Hi all, I am using jellyfish to count kmers of length 31 that appear in a viral genome sequence. These were the commands I ran:
jellyfish count -m 31 -s 154675 -t 10 NC_001798.fa # the -s parameter is based on the size of the NC_001798 genome
jellyfish dump mer_counts.jf > mer_counts_dumps.fa
I then take a random 31mer from mer_counts_dumps.fa (e.g. GGGCGGGGGTCGGGCGGGCGGGGGTCGGGCG, which is output to have a count of 13) and grep for that same 31mer in the original input NC_001798.fa file.

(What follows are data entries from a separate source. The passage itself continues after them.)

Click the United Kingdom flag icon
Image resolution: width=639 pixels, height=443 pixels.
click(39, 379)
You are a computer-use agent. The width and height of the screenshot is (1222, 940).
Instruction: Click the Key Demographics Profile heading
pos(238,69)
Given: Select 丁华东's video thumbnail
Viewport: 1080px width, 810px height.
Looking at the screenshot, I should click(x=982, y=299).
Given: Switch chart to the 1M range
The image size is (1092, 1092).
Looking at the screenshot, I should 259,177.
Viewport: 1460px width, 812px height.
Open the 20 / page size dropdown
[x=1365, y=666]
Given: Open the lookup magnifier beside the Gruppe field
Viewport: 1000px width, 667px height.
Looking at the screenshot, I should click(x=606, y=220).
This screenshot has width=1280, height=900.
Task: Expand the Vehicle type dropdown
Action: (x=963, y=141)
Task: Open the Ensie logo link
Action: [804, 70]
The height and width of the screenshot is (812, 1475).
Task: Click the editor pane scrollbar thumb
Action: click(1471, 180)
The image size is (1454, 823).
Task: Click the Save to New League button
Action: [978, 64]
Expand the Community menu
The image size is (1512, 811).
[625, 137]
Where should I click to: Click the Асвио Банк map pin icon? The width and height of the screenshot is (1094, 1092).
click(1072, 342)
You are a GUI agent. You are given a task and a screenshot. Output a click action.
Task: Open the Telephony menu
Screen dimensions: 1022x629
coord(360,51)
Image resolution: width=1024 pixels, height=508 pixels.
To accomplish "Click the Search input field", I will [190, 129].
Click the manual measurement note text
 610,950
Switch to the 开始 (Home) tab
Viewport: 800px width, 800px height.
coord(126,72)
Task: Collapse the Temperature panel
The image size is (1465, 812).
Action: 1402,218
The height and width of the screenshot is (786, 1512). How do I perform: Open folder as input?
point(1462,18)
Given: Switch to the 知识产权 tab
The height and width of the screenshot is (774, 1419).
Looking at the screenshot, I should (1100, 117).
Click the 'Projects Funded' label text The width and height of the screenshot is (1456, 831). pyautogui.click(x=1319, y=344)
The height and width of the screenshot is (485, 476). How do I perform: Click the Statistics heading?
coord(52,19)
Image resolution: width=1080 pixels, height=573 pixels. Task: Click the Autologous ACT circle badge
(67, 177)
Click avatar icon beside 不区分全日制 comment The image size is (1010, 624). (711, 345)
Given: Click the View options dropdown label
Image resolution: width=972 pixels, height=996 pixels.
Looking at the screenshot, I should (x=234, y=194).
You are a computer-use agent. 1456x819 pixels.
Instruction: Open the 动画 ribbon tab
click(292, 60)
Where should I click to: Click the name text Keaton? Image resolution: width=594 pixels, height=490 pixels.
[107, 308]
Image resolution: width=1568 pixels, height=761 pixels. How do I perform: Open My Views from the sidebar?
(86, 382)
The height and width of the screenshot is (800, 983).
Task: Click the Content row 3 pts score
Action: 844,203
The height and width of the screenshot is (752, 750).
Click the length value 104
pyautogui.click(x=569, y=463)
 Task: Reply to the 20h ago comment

This is the command I run (to account for 31mers that might go across a line break):
cat NC_001798.fa | tr -d " \t\n\r" | grep -o GGGCGGGGGTCGGGCGGGCGGGGGTCGGGCG | wc -l
However, this only returns 5, which tells me that the 31mer does not appear 13 times in the fasta file (only 5 times). Does anyone know what may be causing the discrepancy? I also tried using kmercountexact.sh from the BBMap suite and it also outputs a count of 13 for this specific 31mer, so I'm wondering if my method of grepping for the 31mer in the fasta file is erroneous. I have this problem for multiple 31mers with a count greater than 1 in mer_counts_dumps.fa.
Thanks!
Best, Elaine
Oh, this is great! Exactly the tool I need. Thank you very much.